The novels are jostling in this literary re-entry. More than 500 titles are disputed at the beginning of the year, the attention of readers.
More than 500 titles for only a few places in the window: an overabundance of novels tumbles into bookstores from Wednesday for the literary re-entry in January, alongside a Michel Houellebecq who captures the attention.
According to the counting of the magazine Livres Hebdo, “the start of winter 2022 will be populated by 545 novels”, the highest number since 2015. Among them, 385 in French, “record since 2013”.
Tradition (or superstition) has it that in presidential election years, publishing in the spring is taking a risk. It would therefore be safer to do so in January or February, before politics monopolizes the news.
For booksellers, who receive large quantities of different books in a few weeks, one thing is certain: only a small part will find a large readership. Some will get out of it and a good part will quickly fade into oblivion, unfortunately for the authors.
“That’s a lot of titles to sell”
“No respite for booksellers following the holidays (…) More than 500 new releases at each literary season, it’s true that that’s a lot of titles to sell”, wrote at the end of December on Twitter a bookseller in the Paris region, Anita Martinez.
A novel with an immaculate white cover will occupy a prominent place: “Annihilate”, by Michel Houellebecq (Flammarion), which comes out on Friday in 300,000 copies. It benefited from extensive media coverage.
Houellebecq competes with multiple winners, like him, of the Goncourt Prize in the 2010s. This goes from Eric Vuillard (An honorable outing, Actes Sud, January 5), which denounces Indochinese colonial capitalism, to Leïla Slimani (Watch us dance, Gallimard, February 3, continuation of Others’ countries), via Pierre Lemaitre (The Big World, Calmann Lévy, January 25) and Nicolas Mathieu (“Connemara”, Actes Sud, February 2).
Molière and Murakami
Other headliners: Frédéric Beigbeder (Un barrage contre l’Atlantique, Grasset, January 5), Philippe Besson (Paris-Briançon, Julliard, January 6), David Foenkinos (Number two, Gallimard, January 6) or Pascal Quignard ( Love the sea, ditto).
Among the authors of the first novels, there are some original paths. Maruska Le Moing (Love eachother, Gallimard, January 13) studied at a business school before becoming an opera singer. Tom Charbit (The Sirens of Es Vedrá, Seuil, January 7) taught political science and then retrained as a ceramist.
Novelists depict the crosses of the middle: Eric Neuhoff in, precisely, the creaking Literary start (Albin Michel, January 7), and Geneviève Brisac in The Enchanters (L’Olivier, January 7).
In this “Molière year”, André Versaille imagines the diary of his companion Armande Béjard (Armande or the Sorrow of Molière, Presses de la Cité, January 6). And in the midst of the resurgence of Covid-19, Laurence Tardieu evokes the leukemia of a child during confinement (From dawn to dawn, Stock, January 5).
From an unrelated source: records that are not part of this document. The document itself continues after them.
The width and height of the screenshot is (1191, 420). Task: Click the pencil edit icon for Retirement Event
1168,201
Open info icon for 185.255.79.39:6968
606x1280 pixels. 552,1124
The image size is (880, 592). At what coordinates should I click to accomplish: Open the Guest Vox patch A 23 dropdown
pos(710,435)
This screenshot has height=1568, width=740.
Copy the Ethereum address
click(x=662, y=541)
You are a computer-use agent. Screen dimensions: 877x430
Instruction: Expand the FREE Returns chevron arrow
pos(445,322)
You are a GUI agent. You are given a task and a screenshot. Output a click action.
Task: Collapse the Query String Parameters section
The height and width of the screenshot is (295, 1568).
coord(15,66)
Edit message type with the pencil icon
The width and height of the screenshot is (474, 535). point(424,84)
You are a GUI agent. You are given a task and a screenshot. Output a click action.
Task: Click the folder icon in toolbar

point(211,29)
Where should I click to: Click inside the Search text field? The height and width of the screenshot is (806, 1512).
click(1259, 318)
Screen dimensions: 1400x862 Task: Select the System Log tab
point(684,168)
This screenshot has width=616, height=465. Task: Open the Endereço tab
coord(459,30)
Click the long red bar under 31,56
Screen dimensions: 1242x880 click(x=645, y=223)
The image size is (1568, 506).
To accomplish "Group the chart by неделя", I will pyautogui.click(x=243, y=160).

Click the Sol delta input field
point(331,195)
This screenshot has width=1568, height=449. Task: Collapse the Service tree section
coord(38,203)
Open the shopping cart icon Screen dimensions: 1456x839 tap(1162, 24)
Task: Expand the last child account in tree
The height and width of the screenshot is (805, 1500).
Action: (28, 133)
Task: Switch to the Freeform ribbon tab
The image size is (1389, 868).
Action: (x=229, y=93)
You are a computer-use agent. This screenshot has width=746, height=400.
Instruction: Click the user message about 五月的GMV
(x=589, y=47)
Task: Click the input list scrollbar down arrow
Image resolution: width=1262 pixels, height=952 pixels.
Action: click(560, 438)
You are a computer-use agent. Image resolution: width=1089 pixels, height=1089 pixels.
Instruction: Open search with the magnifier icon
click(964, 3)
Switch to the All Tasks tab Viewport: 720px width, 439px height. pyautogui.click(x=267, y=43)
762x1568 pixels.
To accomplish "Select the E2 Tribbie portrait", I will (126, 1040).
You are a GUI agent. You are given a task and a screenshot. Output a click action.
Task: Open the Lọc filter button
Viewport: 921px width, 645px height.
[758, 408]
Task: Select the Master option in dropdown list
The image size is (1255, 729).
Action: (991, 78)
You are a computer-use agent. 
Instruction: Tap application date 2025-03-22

Among foreigners, the Japanese Haruki Murakami will publish twice on January 20 (at Belfond): news (First person singular) and illustrated memories of his father (Abandon a chat). Albanian Ismail Kadaré resuscitates Stalin and writer Boris Pasternak (Disputes at the top, Fayard, January 5).
When the book is doing well, there is a great temptation for publishers to take advantage of it. So to publish a lot.
“Compared to 2020, the return to bookstores has been extremely powerful. And if we look at the figures compared to 2019, that is to say before the pandemic, the growth this year [en 2021] is around 19% “, noted in December on franceinfo the president of the National Syndicate of Publishing Vincent Montagne.